• [PROBLEM TO WORK ON]:
Search the data for the string "computer" and copy each line where it turns up.

• [INPUT MATERIAL]:
◇ ◇ ◇ ◇ ◇

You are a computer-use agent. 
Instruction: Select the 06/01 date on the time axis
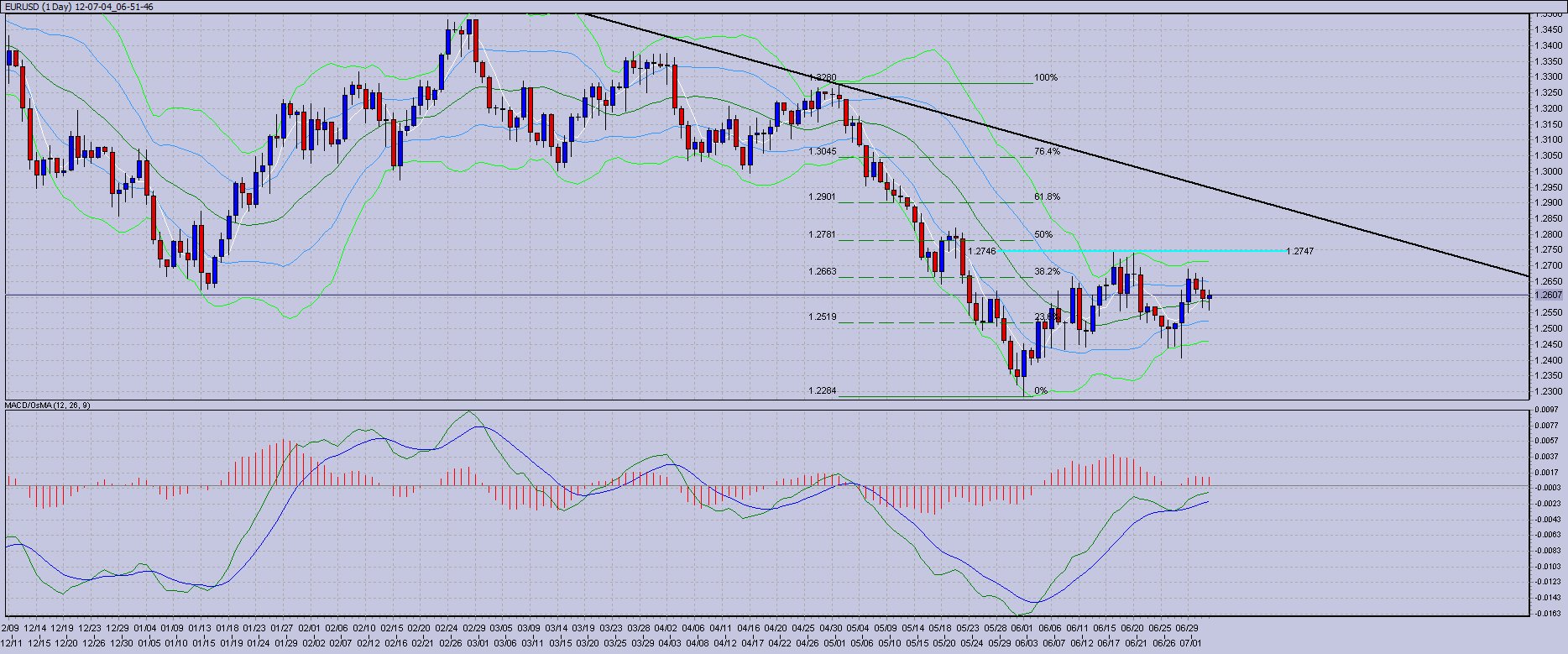pos(1022,628)
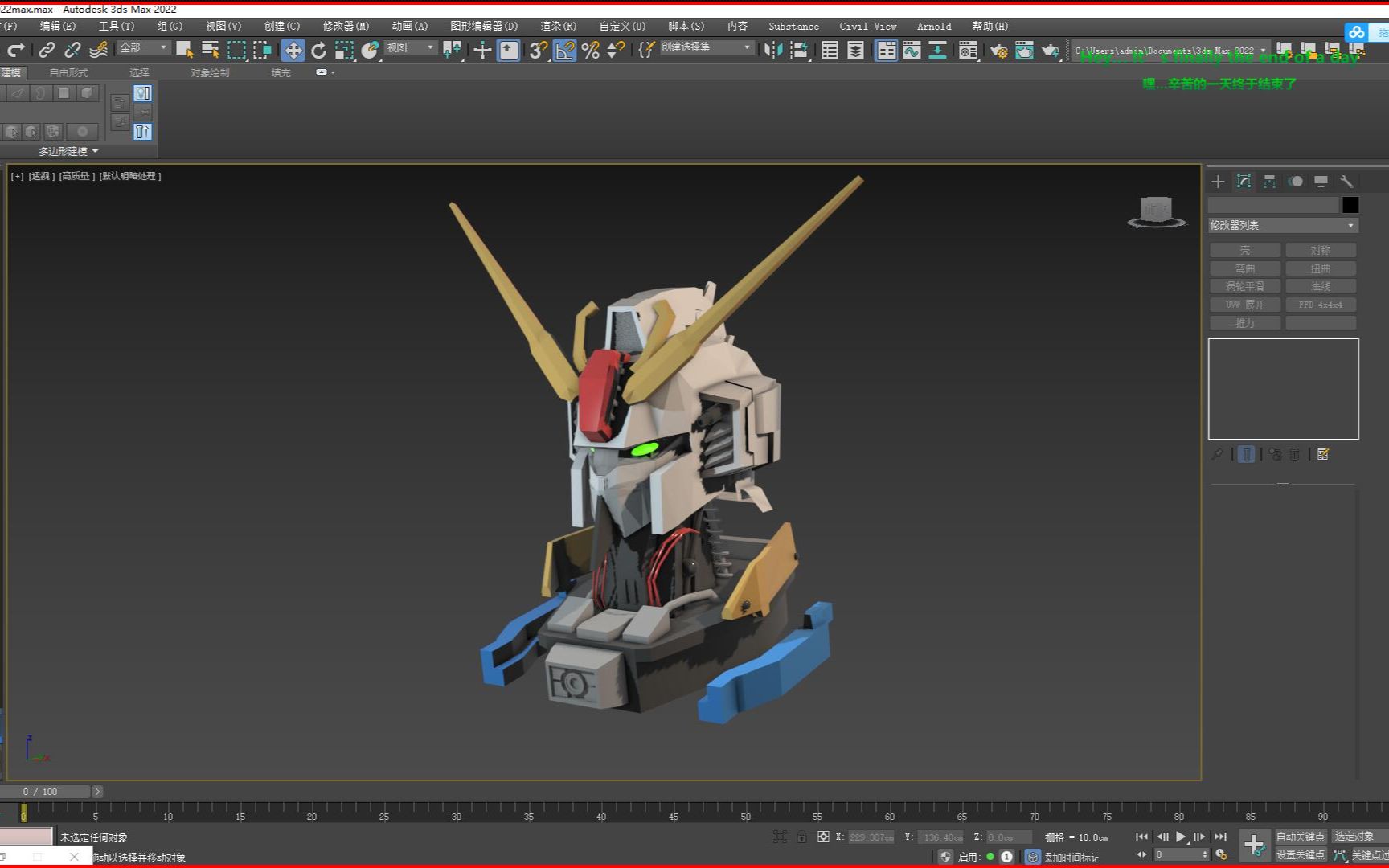Screen dimensions: 1389x868
Task: Expand the 修改器列表 modifier list dropdown
Action: pos(1283,226)
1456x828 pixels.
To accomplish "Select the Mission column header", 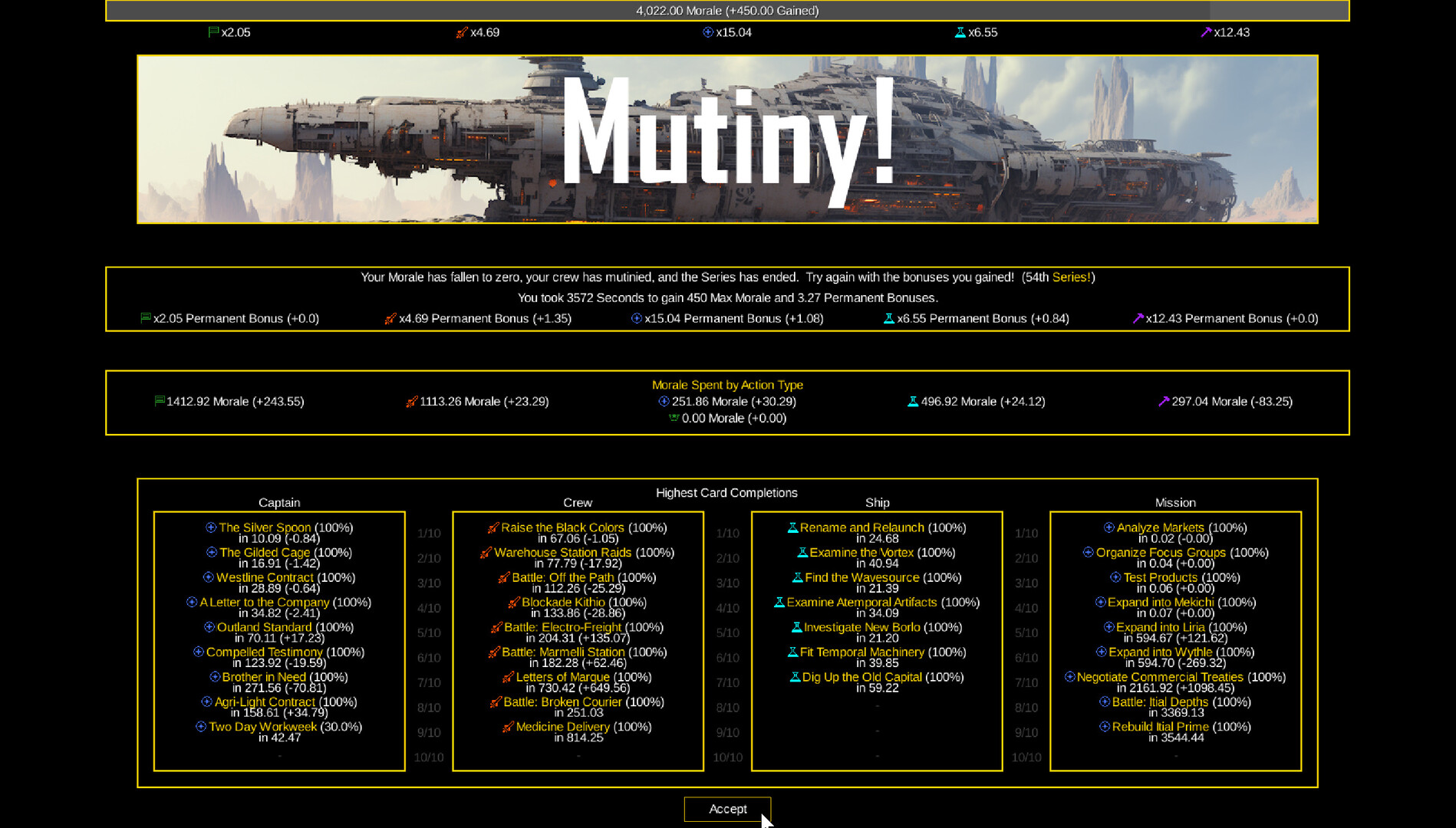I will [x=1175, y=503].
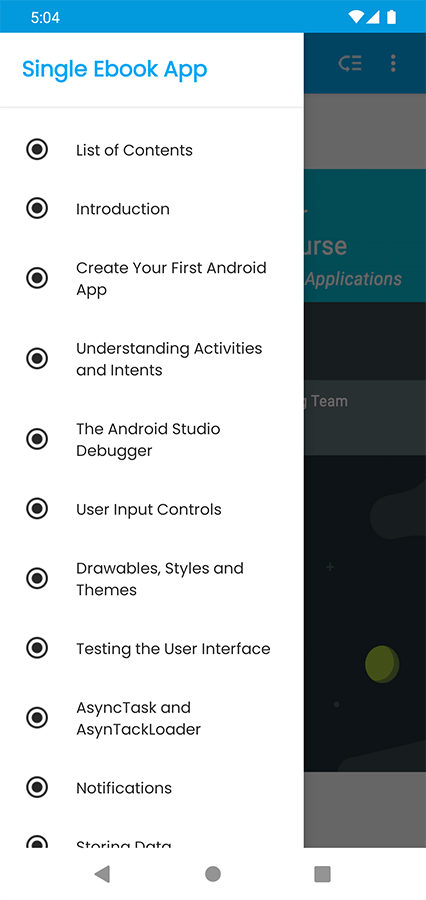Open the List of Contents entry
Viewport: 426px width, 900px height.
pos(152,150)
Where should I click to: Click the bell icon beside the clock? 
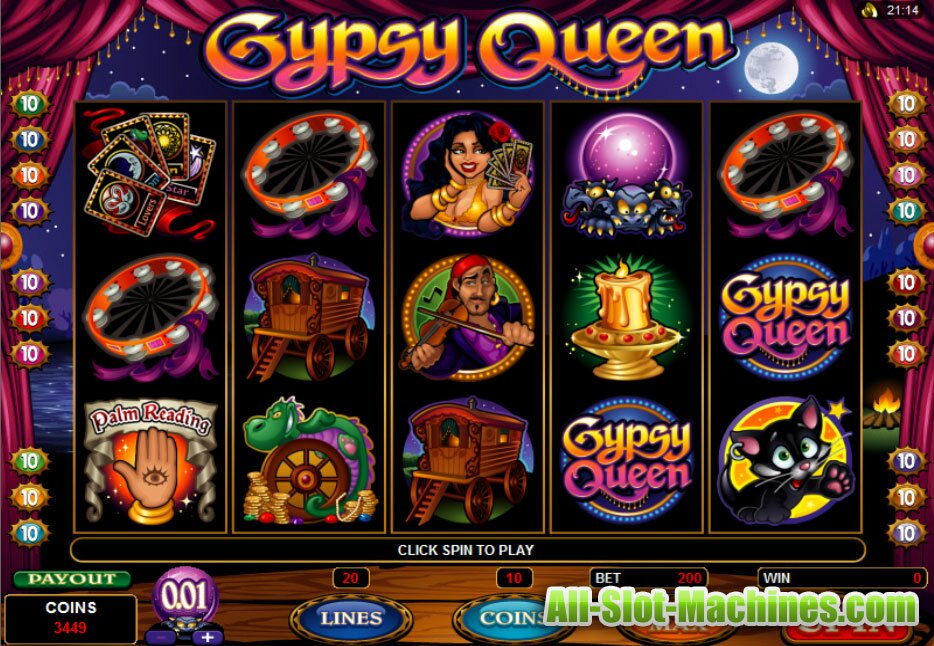(870, 10)
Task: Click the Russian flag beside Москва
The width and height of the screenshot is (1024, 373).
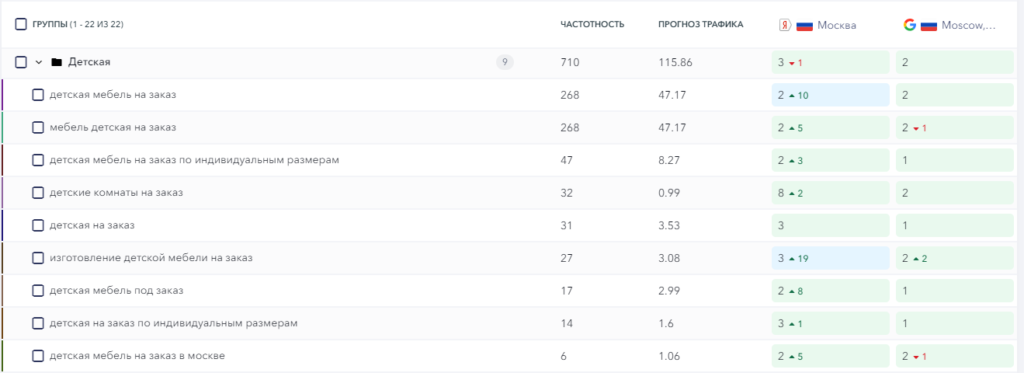Action: click(804, 25)
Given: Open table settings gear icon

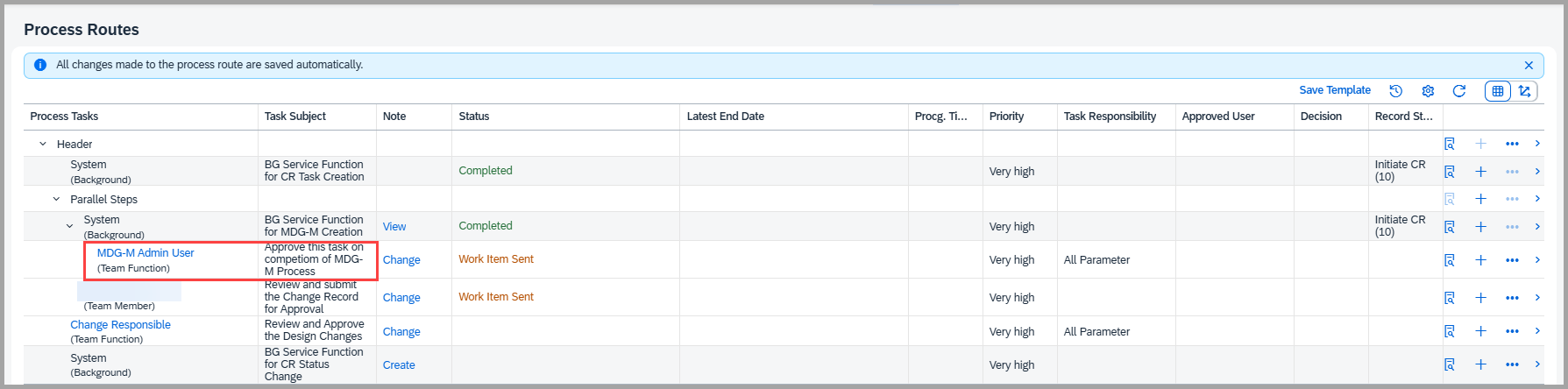Looking at the screenshot, I should pos(1428,91).
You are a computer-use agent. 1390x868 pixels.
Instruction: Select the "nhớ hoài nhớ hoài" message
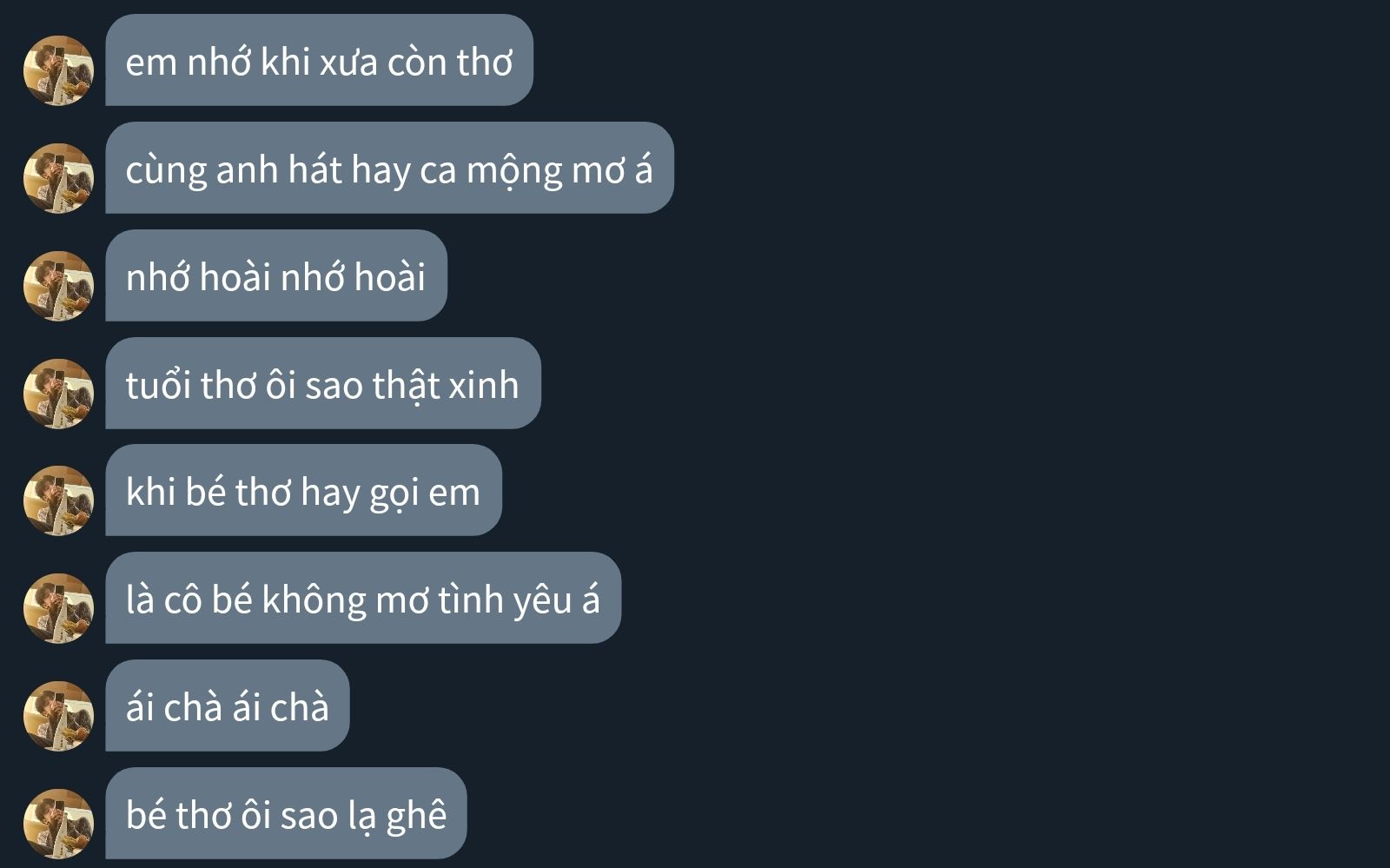click(x=276, y=275)
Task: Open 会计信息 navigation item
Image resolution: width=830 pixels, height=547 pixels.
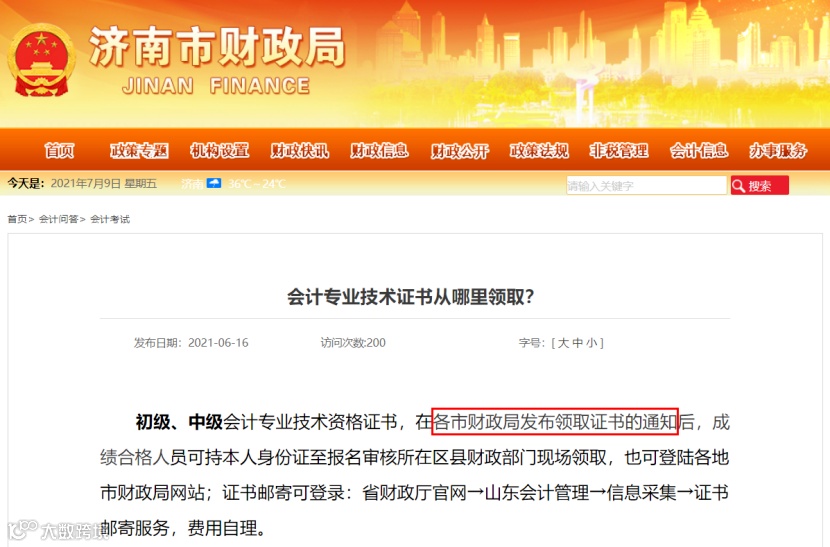Action: pyautogui.click(x=699, y=151)
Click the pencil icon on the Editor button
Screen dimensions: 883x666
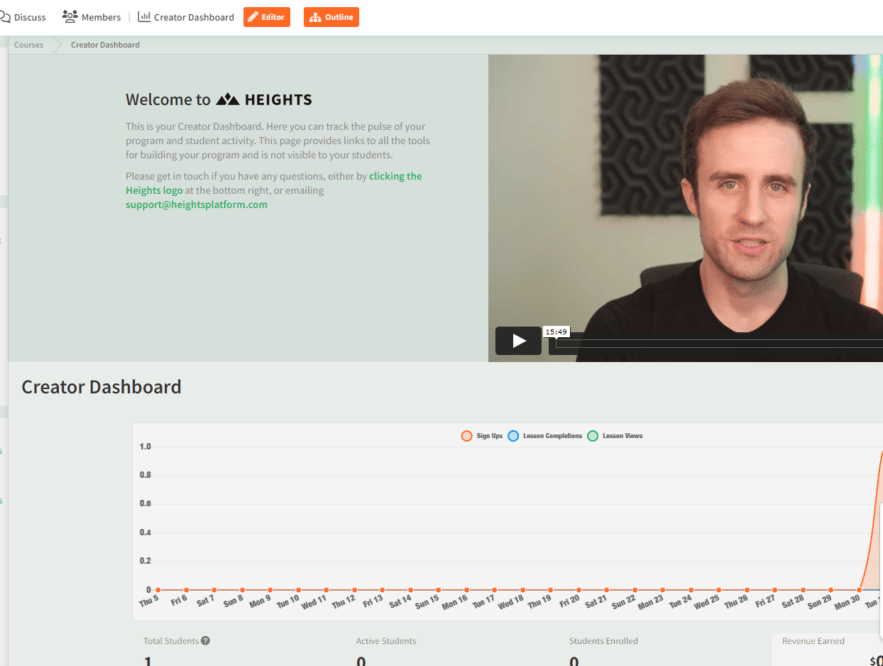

◇ ◇ ◇ ◇ ◇

• [OUTPUT]:
You are a computer-use agent. 
You are a computer-use agent. 1390x868 pixels.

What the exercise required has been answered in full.